Mr Prior says he was often singled out for a beating by his captors 'if I wasn't properly spading, it's awful when I think of it'.
'They couldn't understand why this dark-skinned guy was with the British Army instead of the INA, which was on their side.' The INA was the Indian National Army, a Singapore-based armed movement of Indians who wanted to liberate India from the British and allied with the Japanese to reach that goal.
War produced other cruel ironies. 'Sometimes, after we had finished building 300m of rail, Allied bombers over Thailand would raze the tracks and we would have to start all over again,' he recalls, closing his eyes at the memory.
Two things kept the young man going. One was his Catholic faith. The other was music.
He was a good guitarist and his fellow prisoners came to know of his talent. 'Some of them stole steel strings and wood from the store shed, and there were carpenters among them who knew how to make a guitar.'
During campfire nights - granted to the prisoners by kinder Japanese officers at the end of a week - Mr Prior would play the guitar and sing.
'I would walk around the camp and sing the popular love songs of the time. When I passed the bamboo huts where the sick lay, you could see from the look in their eyes how much hope and inspiration this gave them,' he recalls.
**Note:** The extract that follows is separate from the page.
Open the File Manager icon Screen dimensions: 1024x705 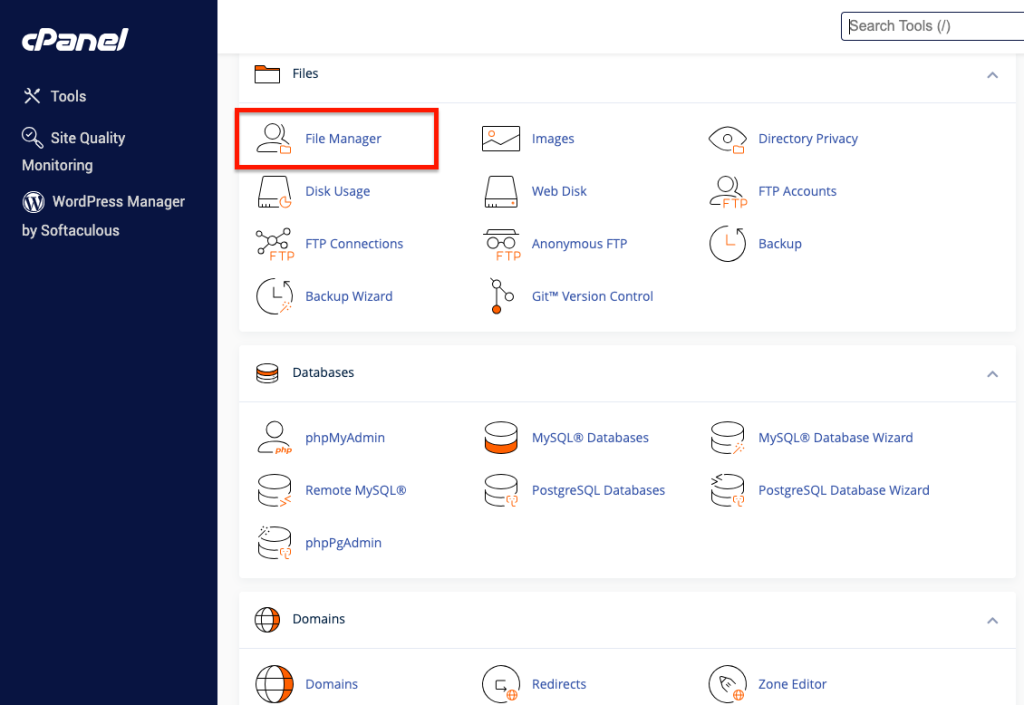(x=274, y=138)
He survived nearly three years on the Death Railway, until the Japanese surrendered in September 1945.
When that happened, Red Cross officers came to transport the prisoners to major cities in Thailand and Burma.
Once he was certified fit for the rest of the journey, he was sent to Britain to be officially demobilised. He then went to India where he was reunited with his family.
In late 1946, he returned to Singapore. He joined the police force and retired 22 years ago as a lieutenant.
His wife of 50 years, Esmeralda, died six years ago. They have three children in their 50s and four grandchildren.
Despite being tested beyond the limits of what is humanly possible during the war, he has only a simple and very practical piece of advice to share.
'Fitness is the most important thing. I was a pretty good sportsman and this helped me in wartime. So stay fit and treasure good health,' he says.